An important observation of the present study was the delayed Tubby response relative to that of the PLCδ1PH domain during PLC activation but not when the 5-phosphatase was recruited to the PM. This finding may simply suggest that the InsP3 increase does indeed contribute to PLCδ1PH translocation. However, it is also possible that the endogenous PLC activation mechanism is more sensitive to masking of PtdIns(4,5)P2 by the Tubby domain than the catalysis by the recruited 5-phosphatase. The fact that the Tubby domain does not bind the soluble headgroup, InsP3, even though it binds PtdIns(4,5)P2 with higher affinity, already suggests that the binding force of the Tubby domain must receive significant contributions from interactions with the glycerol backbone. If this were indeed the case, the Tubby domain would obscure the phosphodiester group more and with that could block the access of PLC to this site.

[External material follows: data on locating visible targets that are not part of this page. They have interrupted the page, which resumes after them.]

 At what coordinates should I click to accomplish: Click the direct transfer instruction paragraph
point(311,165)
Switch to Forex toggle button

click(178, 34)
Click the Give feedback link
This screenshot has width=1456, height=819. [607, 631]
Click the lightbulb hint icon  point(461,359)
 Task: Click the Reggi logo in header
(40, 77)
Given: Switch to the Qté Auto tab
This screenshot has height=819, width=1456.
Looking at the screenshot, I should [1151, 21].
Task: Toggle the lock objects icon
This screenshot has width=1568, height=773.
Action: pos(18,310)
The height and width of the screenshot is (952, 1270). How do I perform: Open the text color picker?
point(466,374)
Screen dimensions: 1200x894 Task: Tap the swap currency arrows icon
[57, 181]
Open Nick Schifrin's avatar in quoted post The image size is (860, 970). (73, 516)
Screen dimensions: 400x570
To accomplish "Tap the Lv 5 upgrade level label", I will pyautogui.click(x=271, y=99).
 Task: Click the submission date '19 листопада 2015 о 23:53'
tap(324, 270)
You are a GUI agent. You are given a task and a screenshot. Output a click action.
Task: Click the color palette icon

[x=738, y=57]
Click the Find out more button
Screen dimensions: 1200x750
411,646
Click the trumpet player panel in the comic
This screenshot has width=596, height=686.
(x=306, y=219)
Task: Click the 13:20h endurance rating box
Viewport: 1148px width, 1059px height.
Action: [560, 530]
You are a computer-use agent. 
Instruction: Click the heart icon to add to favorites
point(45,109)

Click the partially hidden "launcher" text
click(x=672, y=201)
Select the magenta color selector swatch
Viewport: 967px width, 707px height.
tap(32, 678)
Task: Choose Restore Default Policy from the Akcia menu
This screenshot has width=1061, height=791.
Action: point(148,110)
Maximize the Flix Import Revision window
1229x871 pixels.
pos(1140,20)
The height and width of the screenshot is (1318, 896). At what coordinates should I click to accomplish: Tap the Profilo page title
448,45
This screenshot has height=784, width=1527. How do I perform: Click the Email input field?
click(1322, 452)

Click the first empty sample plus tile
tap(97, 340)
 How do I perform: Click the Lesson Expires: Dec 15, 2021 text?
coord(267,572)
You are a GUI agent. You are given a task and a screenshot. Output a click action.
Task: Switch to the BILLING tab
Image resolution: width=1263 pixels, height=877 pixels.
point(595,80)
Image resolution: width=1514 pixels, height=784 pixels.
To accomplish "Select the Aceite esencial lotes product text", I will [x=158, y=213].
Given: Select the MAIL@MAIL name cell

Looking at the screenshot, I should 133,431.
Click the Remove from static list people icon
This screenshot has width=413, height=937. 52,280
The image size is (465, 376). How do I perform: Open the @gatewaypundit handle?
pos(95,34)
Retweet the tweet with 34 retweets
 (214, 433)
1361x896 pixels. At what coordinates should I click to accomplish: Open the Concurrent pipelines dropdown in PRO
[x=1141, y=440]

Lastly, these studies have shown a perfect example of how the same lipid, PtdIns(4,5)P2 can regulate several effectors in the same cell simultaneously and yet differently. Just by having two different apparent affinities of two reporters used in the present study - mimicking two endogenous binding partners - is sufficient to elicit a differential response to the same PLC activation. This was also convincingly demonstrated in the experiments where the Kir6.2 KATP channel  or the KCNQ M-channel  (two known PtdIns(4,5)P2 regulated K+ channels) responses were correlated with PtdIns(4,5)P2 changes assessed by the fluorescent reporters.
There are several other conclusions highlighted by these studies. Firstly, all probes based on binding to PtdIns(4,5)P2 (or to any other lipid) show some bias depending on its affinity to the lipid. Secondly, the experimental system may also determine the extent to which the probe manifests its limitation. Thirdly, even the fluorescent protein used a fusion partner can modify the utility of a bioprobe. These should be all reminders that we need to be cautious of selecting a probe and consider it as "the" gold standard.